It sounds like AMF is taking advantage of the situation, knowing that they're attracting time builders, so what's the point in paying them on par with other 135 freight operations? Seems like the added cost in the training dept for the turnover is still less then bumping up the the pay scale.
 
From what I understand, most of upper management lives in this century and gets the need for better pay and treatment. There is one person who does not agree because he lives in the 50's.
 
From what I understand, most of upper management lives in this century and gets the need for better pay and treatment. There is one person who does not agree because he lives in the 50's.
Is this the owner? Vote their ass off the island!
 
It isn't. That's the ironic thing about it.
Ya, it costs way too much to train and upgrade all these people. What's the turnover rate at 50% a year? You could probably increase everyone's salary 25% and come out ahead. I know if you took half of the pa31 and 99 training contract values and tacked em on to the metro pay, I'd still be flying boxes.
 
Ya, it costs way too much to train and upgrade all these people. What's the turnover rate at 50% a year? You could probably increase everyone's salary 25% and come out ahead. I know if you took half of the pa31 and 99 training contract values and tacked em on to the metro pay, I'd still be flying boxes.

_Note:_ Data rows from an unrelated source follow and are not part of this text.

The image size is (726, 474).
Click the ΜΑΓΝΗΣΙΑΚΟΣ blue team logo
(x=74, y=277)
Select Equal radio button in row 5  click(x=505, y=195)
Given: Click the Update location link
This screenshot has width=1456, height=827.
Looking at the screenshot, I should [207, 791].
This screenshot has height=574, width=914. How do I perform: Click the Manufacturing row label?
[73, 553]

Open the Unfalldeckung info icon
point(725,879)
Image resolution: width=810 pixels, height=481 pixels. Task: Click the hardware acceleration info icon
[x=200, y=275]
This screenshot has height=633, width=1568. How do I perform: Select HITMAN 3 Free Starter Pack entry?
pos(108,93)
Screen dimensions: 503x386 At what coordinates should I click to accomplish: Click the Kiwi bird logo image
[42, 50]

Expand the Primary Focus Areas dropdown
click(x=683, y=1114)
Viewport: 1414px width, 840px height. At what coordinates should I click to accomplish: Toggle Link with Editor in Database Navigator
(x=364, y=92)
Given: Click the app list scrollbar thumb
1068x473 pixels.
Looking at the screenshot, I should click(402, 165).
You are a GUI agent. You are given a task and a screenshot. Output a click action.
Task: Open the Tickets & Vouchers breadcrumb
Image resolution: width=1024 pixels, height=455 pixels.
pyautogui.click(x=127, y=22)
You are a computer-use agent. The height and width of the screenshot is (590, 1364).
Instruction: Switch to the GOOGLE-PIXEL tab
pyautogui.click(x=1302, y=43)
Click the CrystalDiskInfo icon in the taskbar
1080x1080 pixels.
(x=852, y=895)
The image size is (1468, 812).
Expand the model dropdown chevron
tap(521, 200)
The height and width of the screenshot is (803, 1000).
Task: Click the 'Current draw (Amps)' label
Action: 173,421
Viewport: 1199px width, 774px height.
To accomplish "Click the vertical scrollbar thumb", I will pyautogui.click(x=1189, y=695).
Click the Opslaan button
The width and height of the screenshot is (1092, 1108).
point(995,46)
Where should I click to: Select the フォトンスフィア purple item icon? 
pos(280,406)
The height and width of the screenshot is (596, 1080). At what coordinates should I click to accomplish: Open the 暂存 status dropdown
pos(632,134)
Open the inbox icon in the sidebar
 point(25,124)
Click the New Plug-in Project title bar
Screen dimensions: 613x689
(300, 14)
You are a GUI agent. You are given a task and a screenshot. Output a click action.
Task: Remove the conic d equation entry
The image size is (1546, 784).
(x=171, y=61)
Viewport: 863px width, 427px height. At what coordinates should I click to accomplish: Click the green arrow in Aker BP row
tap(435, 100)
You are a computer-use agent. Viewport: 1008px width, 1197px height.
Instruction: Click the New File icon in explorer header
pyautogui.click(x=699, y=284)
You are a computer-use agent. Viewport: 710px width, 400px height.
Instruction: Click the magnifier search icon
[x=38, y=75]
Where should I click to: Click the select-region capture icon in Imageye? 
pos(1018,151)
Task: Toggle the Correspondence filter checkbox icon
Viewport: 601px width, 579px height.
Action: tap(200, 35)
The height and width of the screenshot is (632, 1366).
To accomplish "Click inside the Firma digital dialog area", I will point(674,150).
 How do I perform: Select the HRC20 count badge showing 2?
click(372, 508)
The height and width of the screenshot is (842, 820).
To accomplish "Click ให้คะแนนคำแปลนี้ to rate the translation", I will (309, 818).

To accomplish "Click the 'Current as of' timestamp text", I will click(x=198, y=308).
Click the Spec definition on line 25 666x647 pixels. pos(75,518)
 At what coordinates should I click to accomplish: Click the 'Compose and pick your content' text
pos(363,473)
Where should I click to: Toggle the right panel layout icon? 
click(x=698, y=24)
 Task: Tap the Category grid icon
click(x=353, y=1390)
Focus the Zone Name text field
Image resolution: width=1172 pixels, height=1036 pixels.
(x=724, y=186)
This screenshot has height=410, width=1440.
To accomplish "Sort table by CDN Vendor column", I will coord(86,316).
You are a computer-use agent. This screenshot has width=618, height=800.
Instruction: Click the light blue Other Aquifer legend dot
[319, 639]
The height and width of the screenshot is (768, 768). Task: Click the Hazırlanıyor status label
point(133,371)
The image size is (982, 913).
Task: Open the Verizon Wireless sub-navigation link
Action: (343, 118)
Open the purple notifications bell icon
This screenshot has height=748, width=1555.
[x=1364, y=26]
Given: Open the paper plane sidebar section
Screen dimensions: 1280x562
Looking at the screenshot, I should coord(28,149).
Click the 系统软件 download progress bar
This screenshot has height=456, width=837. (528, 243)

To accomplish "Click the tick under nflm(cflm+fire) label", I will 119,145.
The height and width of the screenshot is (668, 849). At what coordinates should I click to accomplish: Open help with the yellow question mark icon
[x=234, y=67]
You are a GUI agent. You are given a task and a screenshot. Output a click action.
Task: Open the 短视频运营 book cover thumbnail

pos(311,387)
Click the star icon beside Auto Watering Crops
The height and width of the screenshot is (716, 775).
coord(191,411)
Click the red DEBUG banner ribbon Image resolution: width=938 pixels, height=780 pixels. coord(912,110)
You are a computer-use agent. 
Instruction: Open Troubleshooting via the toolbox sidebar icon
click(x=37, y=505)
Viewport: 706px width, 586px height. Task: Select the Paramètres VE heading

Exactly. 50% attrition is unacceptable and unheard of in other industries. Most realize that instead of spending thousands on training new pilots all of the time, if you put half of that money into increased salaries it would be a substantial pay raise for everyone.
 
Exactly. 50% attrition is unacceptable and unheard of in other industries. Most realize that instead of spending thousands on training new pilots all of the time, if you put half of that money into increased salaries it would be a substantial pay raise for everyone.
And come out ahead in the end.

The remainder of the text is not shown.